An unclassified version of the study released on Wednesday suggests the problems with the Lockheed Martin Corp. fighter -- which would bolster U.S. capabilities in case of a conflict with North Korea -- could be significant, touching on both critical software and supply chain issues.
“While the Marine Corps recognizes the advanced warfighting capabilities the F-35 will bring to the Pacific, it is facing challenges operating in the area,” according to the unclassified version. “In particular, it is uncertain how long the F-35 can effectively operate” if its software-intensive maintenance diagnostic system -- critical for keeping the jets flying -- “becomes disconnected from the aircraft,” according to the report.

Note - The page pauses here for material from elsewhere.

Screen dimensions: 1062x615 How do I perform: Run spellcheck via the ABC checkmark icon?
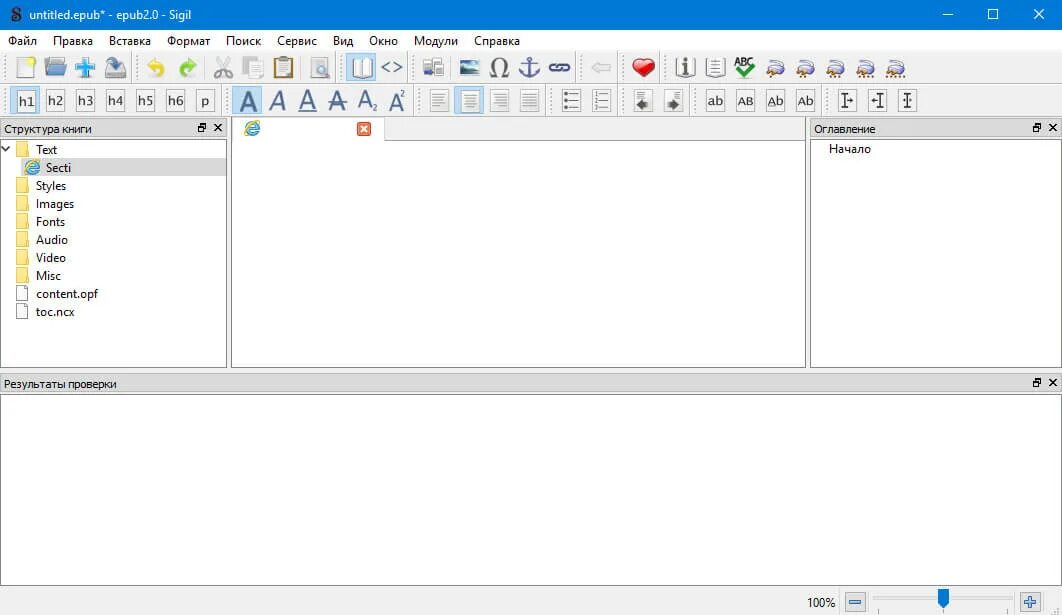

Moreover, lessons learned from the Marine Corps deployment aren’t being shared in a systematic way with the Navy or Air Force, according to the unclassified report, raising questions about interservice coordination on the world’s costliest weapons program.

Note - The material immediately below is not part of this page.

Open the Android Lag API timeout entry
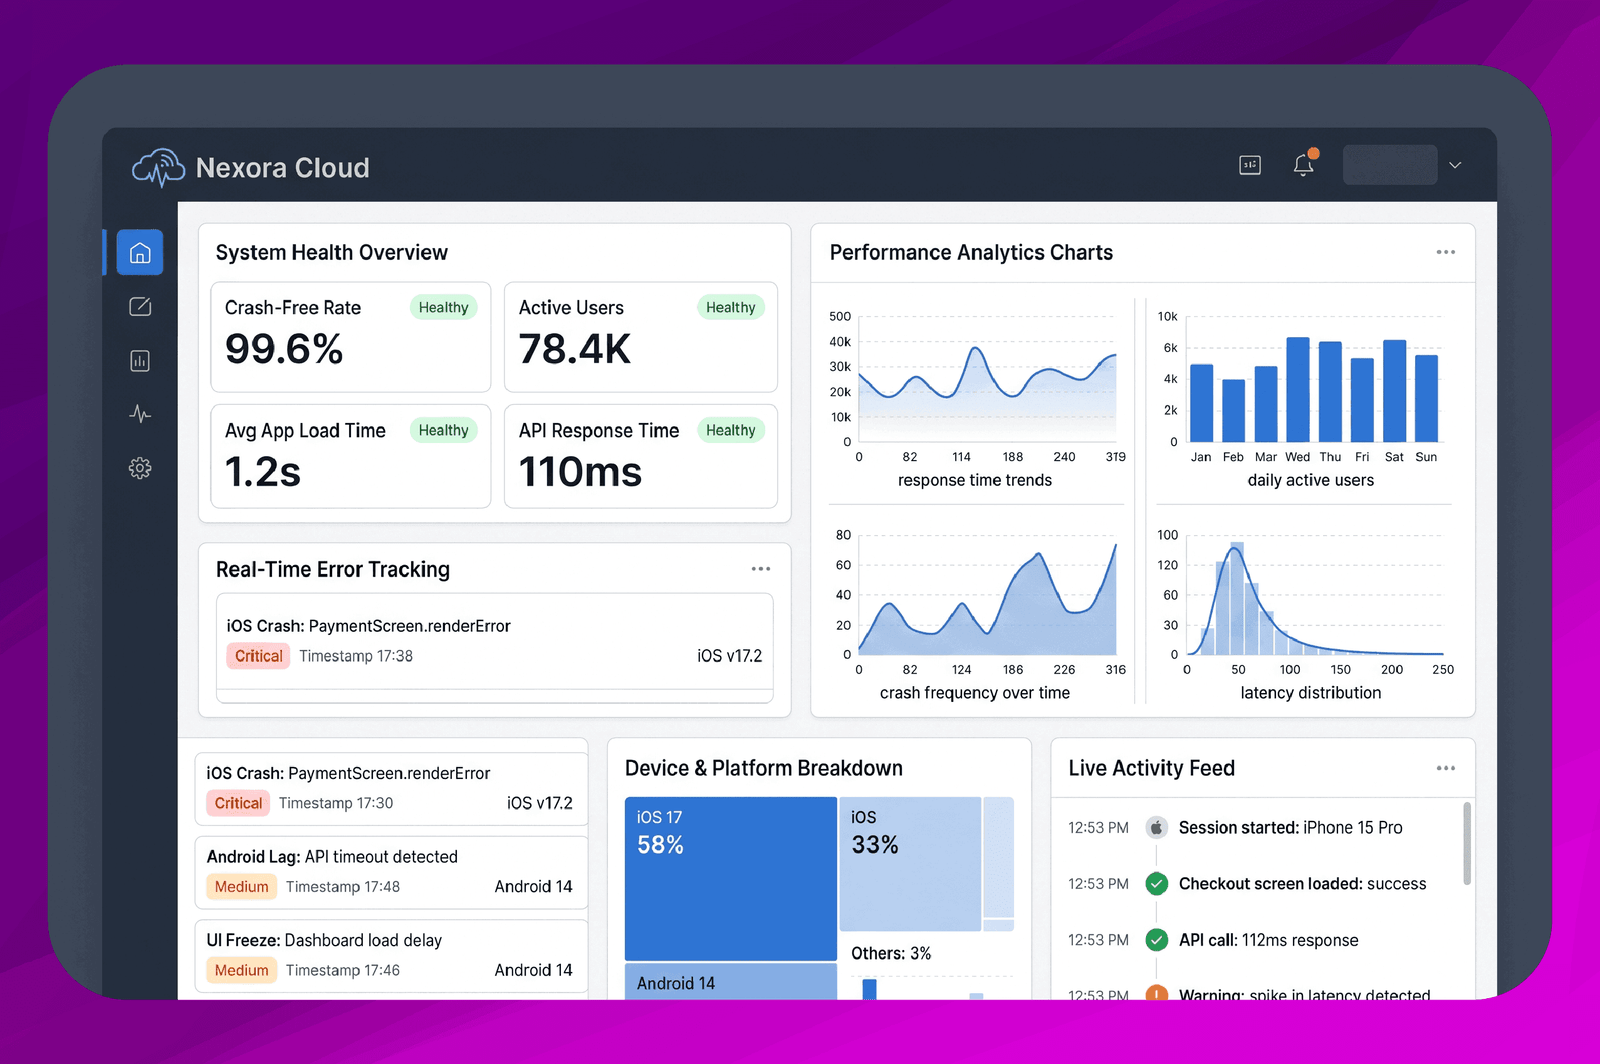1600x1064 pixels. [x=391, y=872]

“While the Marine Corps records F-35 operational lessons learned on its own, service-specific website, these lessons are not currently shared or made available across the F-35 program,” according to the report. “Instead, Marine Corps officials stated that they currently rely on personal relationships to share lessons learned with other services, through methods such as phone calls to colleagues in the Air Force or the Navy.”

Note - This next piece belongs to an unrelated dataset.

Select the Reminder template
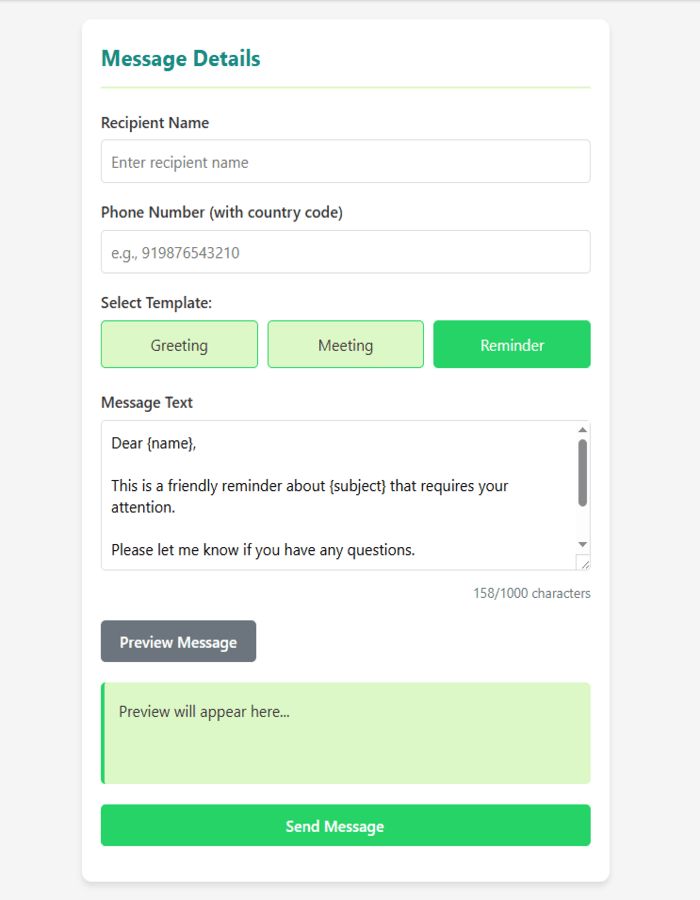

That’s not best practice, the GAO warned.
“The services are at risk of not having access to key information that could affect their movements, exercises, operations, and sustainment of the aircraft in the Pacific and other areas where they operate,” the report said. “Now is the time for DOD to make sure that lessons learned are communicated effectively across all services.”
The Pentagon’s F-35 office said it wasn’t surprised by the findings and is working to incorporate the recommendations made, spokesman Joe DellaVedova said in an email. The program is already undertaking additional evaluations of the software maintenance system as well as efforts “to improve the sharing of F-35 operational lessons,” he said.
The GAO study examined the high-profile deployment in January 2017 of 16 jets from Marine Fighter Attack Squadron 121 to Iwakuni, Japan. The deployment marked the first time an operational F-35 squadron was stationed overseas.
The Marines fly the short-takeoff and vertical-landing B-model of the F-35, the most complex version of the jet in the $406 billion acquisition program. The Corps plans to buy 353 of the jets to replace the AV-8B Harrier and multiple versions of F/A-18 strike fighters.
The unclassified version of the report left details on supply chain problems out of the unclassified version of the study.
“The Marine Corps has also encountered several challenges with the F-35’s supply chain since beginning flight operations,” the public version said, but “further details are provided in our classified report.”
DellaVedova said the Pentagon has established a global support strategy and continuously assesses the supply chain-related challenges operating and sustaining F-35 in the Pacific.”